The amount of earnest money will vary depending on the type of property you’re purchasing and what state it’s in. For instance, if you’re buying an apartment building or commercial property, your deposit might be higher than if you were purchasing a single-family home.
Good faith estimate
A good faith estimate is a document that is required by law to be given to home buyers. It’s an estimate of closing costs incurred when buying or selling a home. The lender provides this information to you as a buyer, and it helps you budget for the cost of your mortgage loan,
The lender signs off on the document, so it’s in their best interest to ensure they’re not charging you more than they can justify. The lender also has an obligation to provide accurate estimates of closing costs if they don’t want buyers to be able to claim damages later on if there are discrepancies between what was estimated and what occurred at settlement.
Contingency
Contingencies are terms that are included in real estate contracts. They are clauses that allow either party to withdraw from the agreement if certain conditions are not met. Contingencies can also be used to protect the interests of both parties, and they should be considered when negotiating any purchase or sale of the property.

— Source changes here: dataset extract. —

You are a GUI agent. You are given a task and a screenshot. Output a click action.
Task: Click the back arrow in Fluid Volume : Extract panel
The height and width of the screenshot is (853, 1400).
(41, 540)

For example, if you do not have enough money for a down payment on your next home, you may want to ask for an “earnest money deposit” from the seller as part of your contingency agreement. This way, both parties will know exactly where they stand with each other financially before closing on the transaction.

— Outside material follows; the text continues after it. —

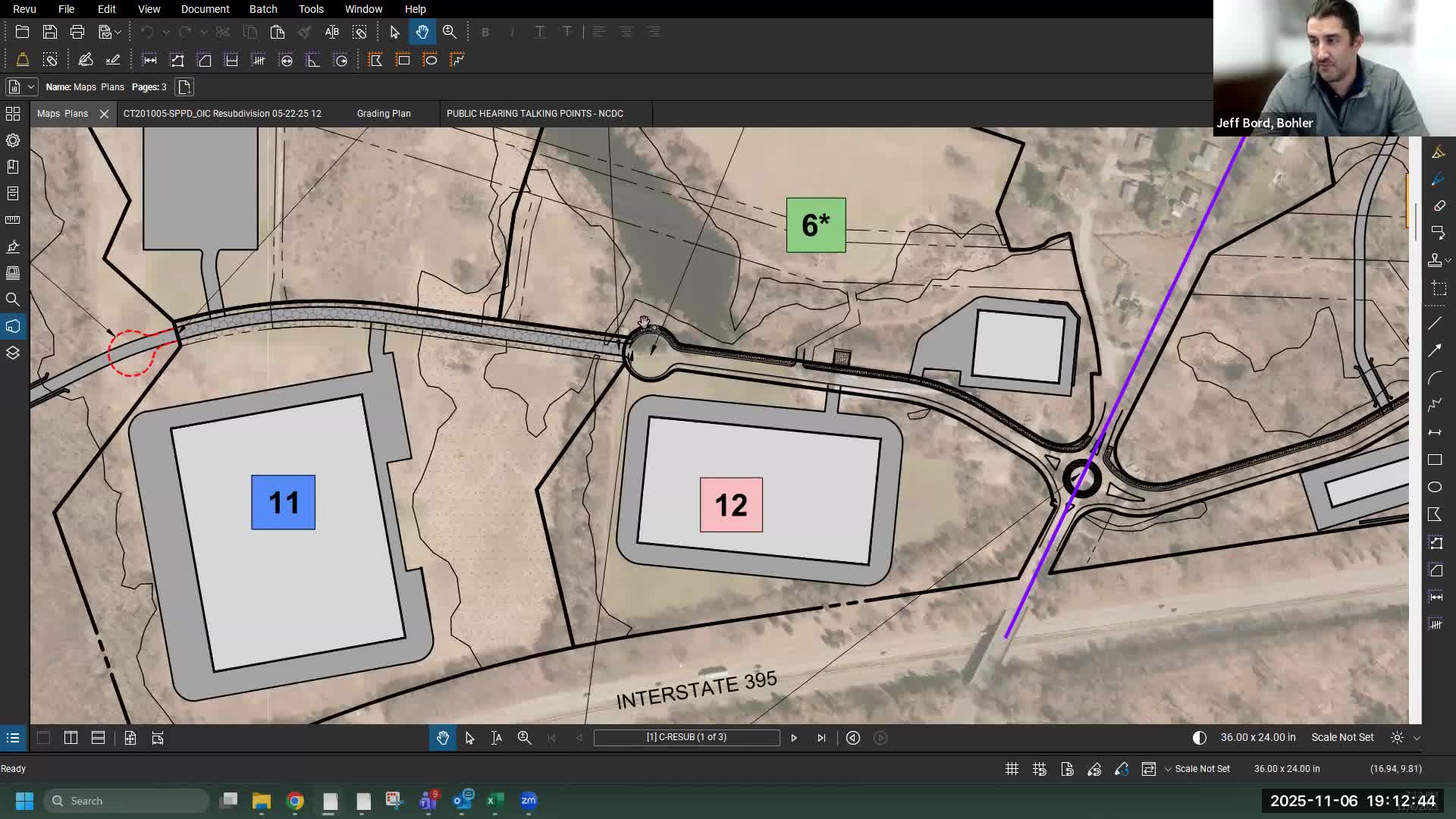1456x819 pixels.
Task: Click the Length measurement tool
Action: coord(149,60)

Imagine how luxury property developer and expert investor Joe Sitt would have fared had he not had contingencies in his contracts. You just don’t know what will happen when it comes to real estate, and it’s wise to have a backup plan or two in place before you begin.
Escrow
An escrow is a third-party account that holds money or documents until a transaction is complete. When you buy a house, the buyer and seller have to work through many details—and they often have to trust each other with large sums of cash. In the past, buyers would just hand over cash at closing, but today’s home buyers are more skeptical. They want proof that everything has gone according to plan before they turn over their hard-earned money.
An escrow account keeps both parties honest by giving them access to their funds only when all conditions are met, so no one can cheat anyone else out of their hard-earned dollars!